L'environnement est d'autant plus malveillant lorsqu'il s'agit des institutions parce qu'elles sont décalées de l'évolution de la société parce que leurs fonctions est de garantir un ordre permanent quitte à ce qu'il soit injuste. Le rôle des institutions est d'être résistant à tout changement alors que le monde, la nature sont changements.
Comment parler d'un système structurellement raciste à des amis qui ont plutôtun bon fond sans les heurter et qui ne peuvent pas le comprendre parce qu'ils ne se considèrent pas comme racisés parce qu'ils n'ont pas vécu ce qu'un noir vit et dont ce dernier ne peut se défaire ?
J'entends les objections : parler de racisme c'est lui donner vie. Plutôt que de le dénoncer il faudrait l'ignorer.
J'entends les objections qui affirment qu'il y a aussi des blancs qui sont victimes et se sont aussi nos frères de luttes. Nous ne les oublions jamais !
J'entends les objections qui affirment qu'il s'agit d'abord d'un rapport de classes et parler d'autres choses c'est diviser.
J'entends les objections qui affirment que les violences policières sont nombreuses là où l'impérialisme est élevé et il est élevé là où les intérêts économiques sont nombreux et donc là où l'exploitation demande de maitriser les classes exploitées pour qu'elles nese révoltent pas.
Mais d'un autre côté comment faire comprendre que l'on ne peut pas fédérer avec la seule lutte des classes ?
Comment parler de classes à un individu qui ne se considère pas comme pauvre. Pauvre étant pour lui une insulte, un destin qu'il doit fuir.

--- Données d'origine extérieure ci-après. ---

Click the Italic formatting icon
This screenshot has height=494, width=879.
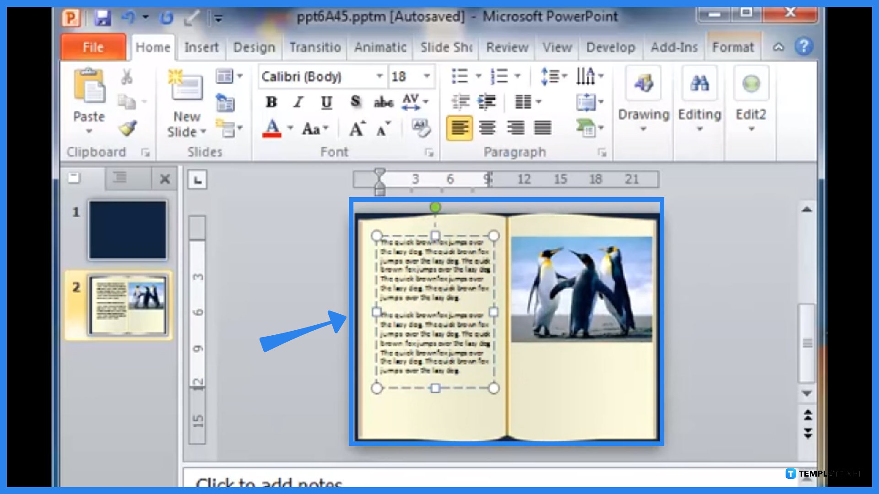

Cette même personne à qui la société et le miroir lui rappellent régulièrement qu'il est noir et qui se considère d'abord lui même comme noir ? Destin pour lequel il ne peut échapper.

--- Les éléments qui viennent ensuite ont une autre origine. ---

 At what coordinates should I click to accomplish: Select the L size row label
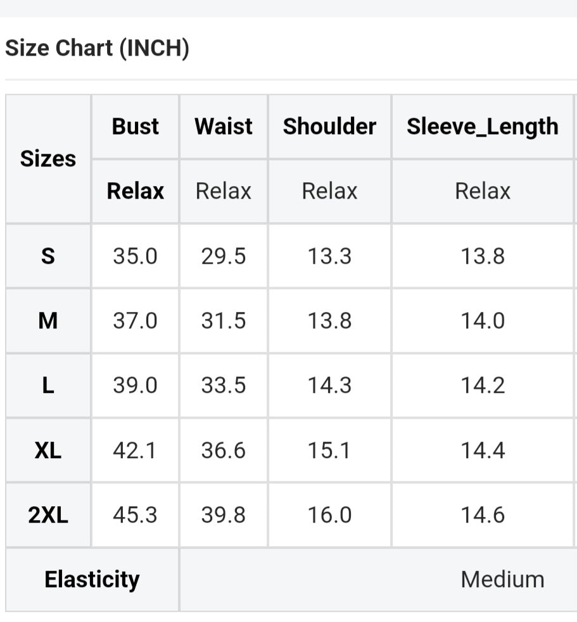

Comment ne pas dénoncer un racisme institutionnel qui s'exprime devant nos yeux parfois même sans que les acteurs de ce racisme en soient conscients ?
Comment ne pas voir que les injustices sont de différentes fomes : de classes, de races et de sexes et que la lutte des uns renforce celles des autres ?
Comment faire comprendre que la société souhaite accorder une étiquette de bons ou de mauvais, de racistes ou de non racistes à des existences propres là où il faudrait plutôt parler de degrés et qu'elle s'y refuse sur des actes là où le manichéisme devrait être utilisé parce que les actes traduisent forcément des choix manichéens ?
Comment faire comprendre que tout individu dans un environnement structurellement raciste peut commette des actes racistes ?
Comment faire comprendre que les institutions sont à l'image de l'opinion publique : qu'elles minimisent les actes déviants lorsqu'il s'agit de blancs et qu'elles les maximisent lorsqu'il s'agit de noirs ?
Comment surtout faire comprendre qu'à force de traiter les noirs d'une manière et de ne pas les dénoncer ils finissent pas se comporter de la manière dont la société les considère et qu'ils seront accusés d'être seuls responsables des actes de délinquances commis en retour, les institutions confondant causes et conséquences ?
Comment ne pas voir que le comportement sur un noir finira pas être reproduit sur les autres ennemis de l'intérieur s'il n'est pas combattu ?
La lutte des classes est une réalité mais elle doit être complétée avec d'autres luttes. Ces luttes et ce message s'adresse à tous, ne doivent pas être exclusives mais plutôt inclusives pour leurs succès respectifs.